#### 参照本文 ####
藤井太洋『Gene Mapper』 これが出たから今年が電子書籍元年


この『Gene Mapper』が出たから今年が日本の電子書籍元年と言えるのだ、というのは書きすぎ?


Gene Mapper -core- (ジーン・マッパー コア)

Gene Mapper -core- (ジーン・マッパー コア)


Kindle, Kobo, Lideoといった電子書籍端末が登場し、特に、長らく日本市場への投入が待たれていた電子書籍の「国際標準」=アマゾンのKindleが出たことをもって、今年が日本の電子書籍元年だという書き方がある。

でも、電子書籍端末と対応ストアが出たから元年、と言うのはなんだか寂しい。だって、その言い方には、肝心かなめのコンテンツの部分の新しさが含まれていないから。

Kindle以外の電子書籍ストアはもちろん、Kindleストアを見ても、トップページに並ぶ書影のほとんどは既刊の本ばかり。はっきり言って、これまでのネット書店の画面と見分けがつかない。というか、電子化が進まないこともあって、悪いけれども仕入れに悩むしょぼいネット書店にしか見えない。


こんなことでは、せっかく新しい電子書籍の世界が本格的にスタートしたと言ってみても、その新しさに見合う華々しさ華やかさが無いじゃない。

電子書籍というのは、これまでの紙の本とはメディアとして異なる側面があるのだろうから、そこに載るコンテンツについても、新しい側面があって欲しい。

で、『Gene Mapper』。


電子書籍オリジナル、出版社を介さない著者からのダイレクト出版、プロモーションにおけるネットの活用、といった要素があるわけだけど、それ自体はこれまでにも試みられてきたものだろう。

ただ、個人の趣味レベルを超えた完成度でこれらの要素を可視化し、Kindleストアのトップランキングを飾って見せたのは、鮮やか。この鮮やかさには、まさに、電子書籍元年という新しい動きを告げるにふさわしい華々しさがあった。Fujii Taiyoカッケー、マジパネェっす!という感じ。


ニュースを追っていても、いまいち明るい話題に乏しい出版界。『Gene Mapper』みたいな鮮やかな動きが続くといいんだけど。



Gene Mapper』の作品の内容は、久々のハイテク・ガジェット満載テクノ・スリラーということで、何か懐かしさも感じた。

そのガジェットのアイデアが、仮想現実、拡張現実、強化現実……と、視覚効果に関連するものに大きく偏っているのが、この作品の特徴。2012年はGoogle Glassが注目を集めたが、そうした動向を素早く取り込んで/タイミングよく呼応して、視覚効果関連の技術の将来の可能性を「可視化」してくれている。

一方で、視覚効果にこだわりすぎというか、その関連で全てが進んでしまうのが、この作品の限界かも。せっかく、バイオ/遺伝子組み換えというもう一つの大きな柱があるんだから、ストーリーラインも複線化して話を膨らませて欲しかった、というのは読者として欲張りすぎ? でも、活躍するのがオジサンばっかりで、女性キャラクターの活躍という意味での鮮やかさ・華やかさも欲しかったんだよね。
#### 参照情報 ####
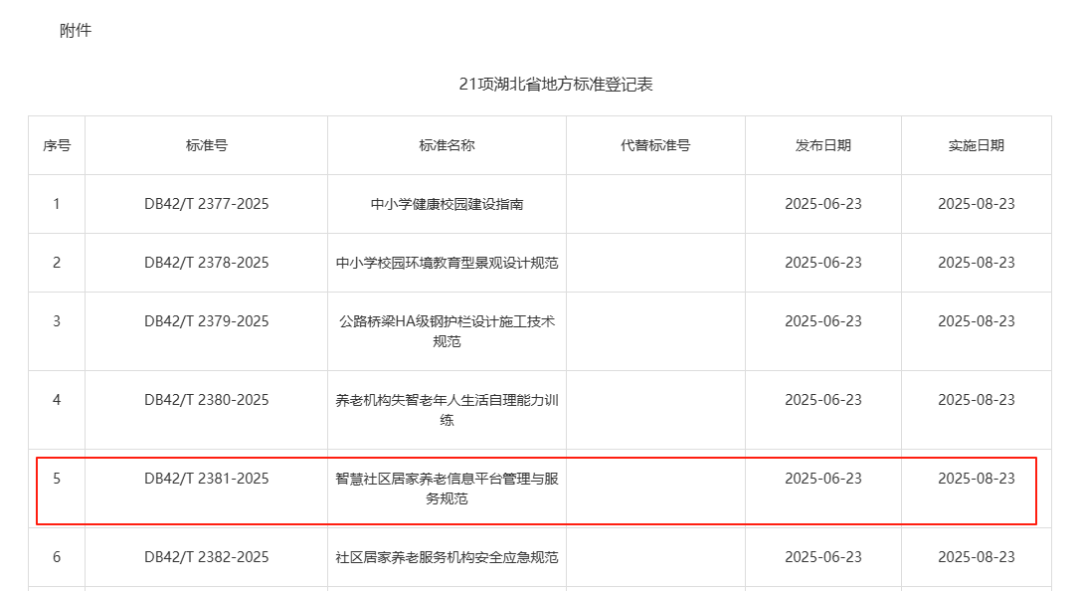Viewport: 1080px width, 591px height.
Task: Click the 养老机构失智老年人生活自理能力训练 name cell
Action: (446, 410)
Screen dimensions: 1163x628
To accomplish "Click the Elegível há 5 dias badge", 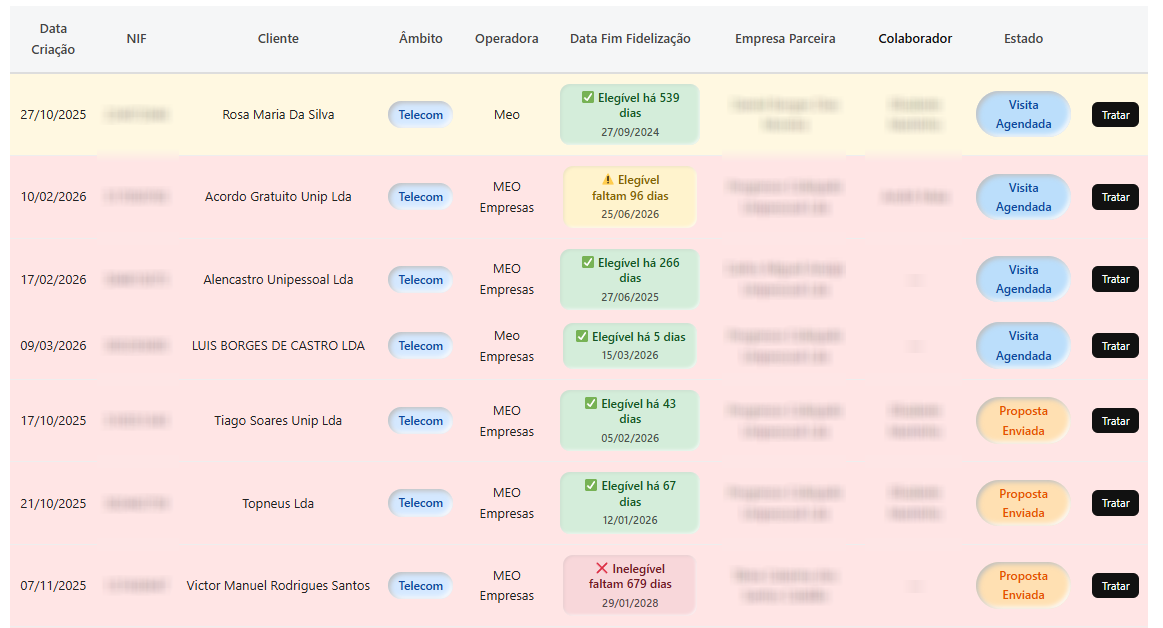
####
• 担当課題 1
本文によると、この作品に登場するガジェットのアイデアは、何に関連するものに大きく偏っていますか。
• 担当課題 2
本文の「ニュースを追っていても、いま」を含む語句で始まり「やかさも欲しかったんだよね。」で終わる部分を、「オジサン」を「中年男性」に置き換えて更新してください。
本文の内容だけを根拠としてください。

• 回答 1
視覚効果に関連するもの(仮想現実、拡張現実、強化現実など)に大きく偏っています。

• 回答 2
ニュースを追っていても、いまいち明るい話題に乏しい出版界。『Gene Mapper』みたいな鮮やかな動きが続くといいんだけど。



Gene Mapper』の作品の内容は、久々のハイテク・ガジェット満載テクノ・スリラーということで、何か懐かしさも感じた。

そのガジェットのアイデアが、仮想現実、拡張現実、強化現実……と、視覚効果に関連するものに大きく偏っているのが、この作品の特徴。2012年はGoogle Glassが注目を集めたが、そうした動向を素早く取り込んで/タイミングよく呼応して、視覚効果関連の技術の将来の可能性を「可視化」してくれている。

一方で、視覚効果にこだわりすぎというか、その関連で全てが進んでしまうのが、この作品の限界かも。せっかく、バイオ/遺伝子組み換えというもう一つの大きな柱があるんだから、ストーリーラインも複線化して話を膨らませて欲しかった、というのは読者として欲張りすぎ? でも、活躍するのが中年男性ばっかりで、女性キャラクターの活躍という意味での鮮やかさ・華やかさも欲しかったんだよね。